(Tarea por realizar):
Copie el fragmento del texto proporcionado que comienza con "Francisco Franco fue" y sigue hasta "ni siquiera picatostes.", cambiando "chocolate" por "café".

(Texto proporcionado):
§

El mariscal Pétain prohibió que se le enterrara con honores de Jefe de Estado, cuando realmente lo era en aquéllos momentos, y solo accedió a que fuera cubierto su féretro con la bandera española, a condición de que ésta fuera la bicolor rojigualda tradicional, y de ninguna manera la bandera republicana tricolor; pero el embajador de México, previa autorización de su esposa, decidió entonces que fuera enterrado cubierto con la bandera mexicana, diciéndole al prefecto francés: “…Lo cubrirá con orgullo la bandera de México. Para nosotros será un privilegio, para los republicanos una esperanza, y para ustedes, una dolorosa lección”.

Francisco Franco fue el representante repulsivo de los eternos vencedores que aún funcionan en las urnas. Luchó por España, por Dios y por la familia. Y para acabar con ellos, se sentaba cada mañana, ya fueran frías o calurosas, a firmar sentencias de muerte, entre sorbos de chocolate templado y “picatostes de monjas”. Otros pedían, casi sin saberlo, un mundo en el que no hubiera paredones, fosas comunes, barrotes ni cavernas, ni siquiera picatostes.

§

(Datos extraídos):
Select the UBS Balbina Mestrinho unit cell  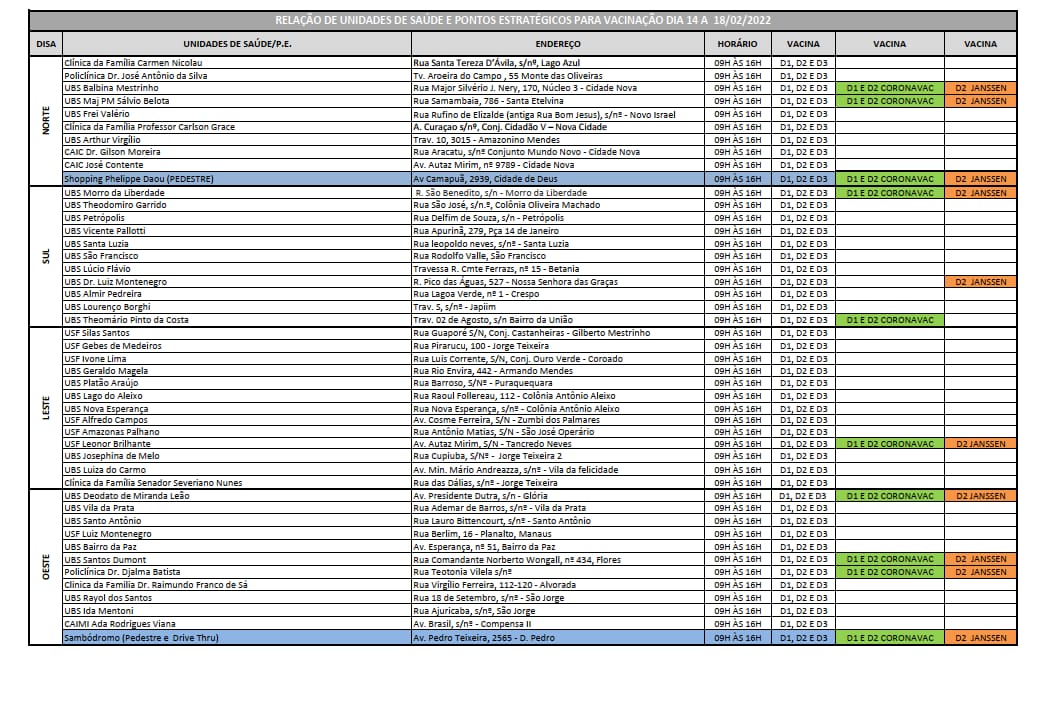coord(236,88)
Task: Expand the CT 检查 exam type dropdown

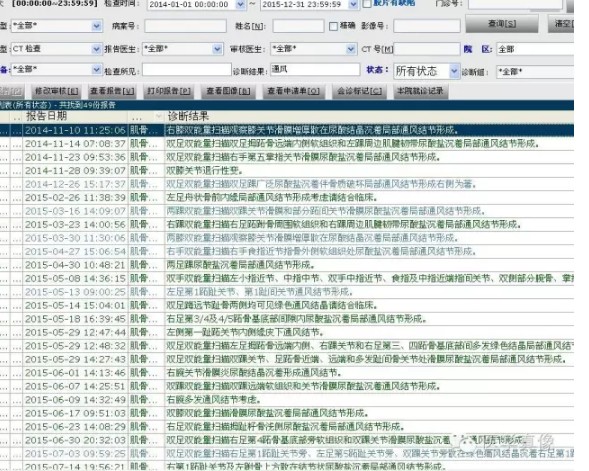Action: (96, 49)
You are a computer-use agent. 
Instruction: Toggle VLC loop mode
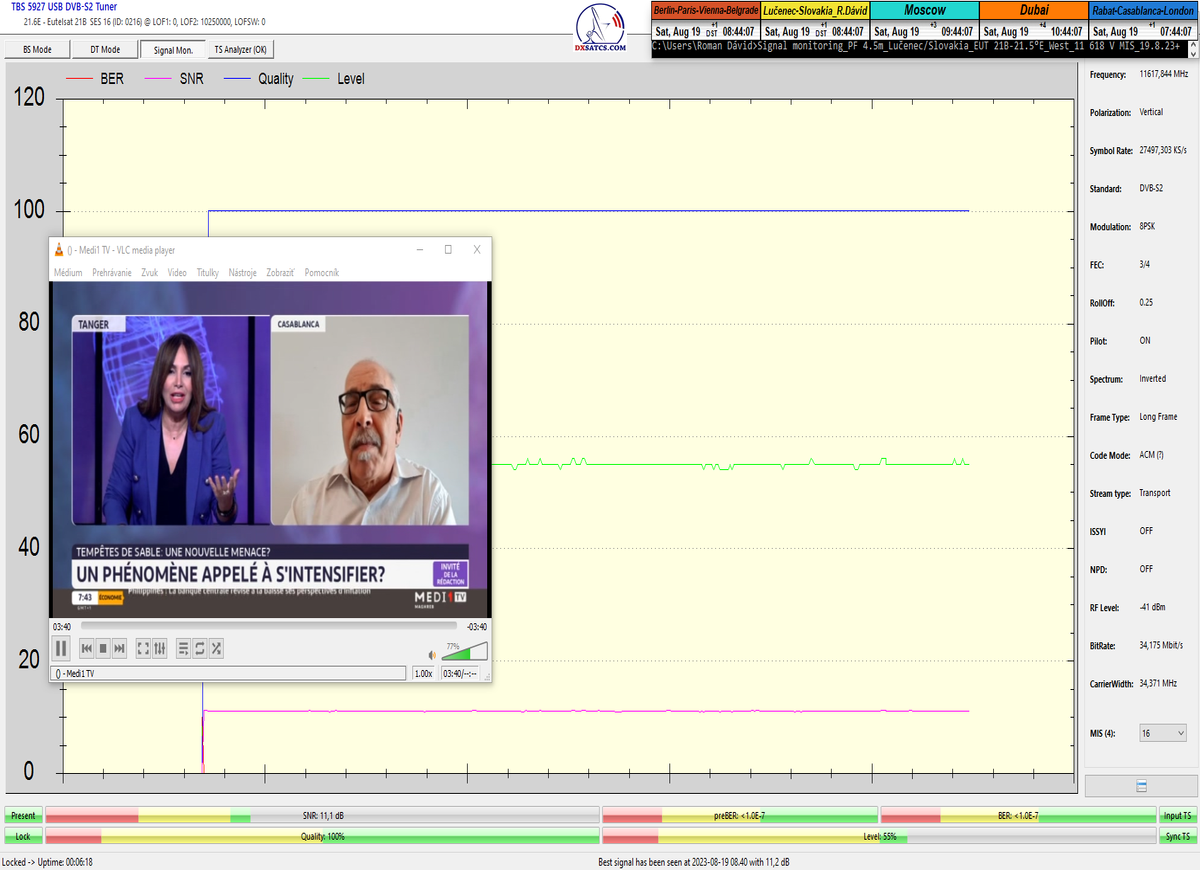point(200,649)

§

(Resultado de la tarea):
Francisco Franco fue el representante repulsivo de los eternos vencedores que aún funcionan en las urnas. Luchó por España, por Dios y por la familia. Y para acabar con ellos, se sentaba cada mañana, ya fueran frías o calurosas, a firmar sentencias de muerte, entre sorbos de café templado y “picatostes de monjas”. Otros pedían, casi sin saberlo, un mundo en el que no hubiera paredones, fosas comunes, barrotes ni cavernas, ni siquiera picatostes.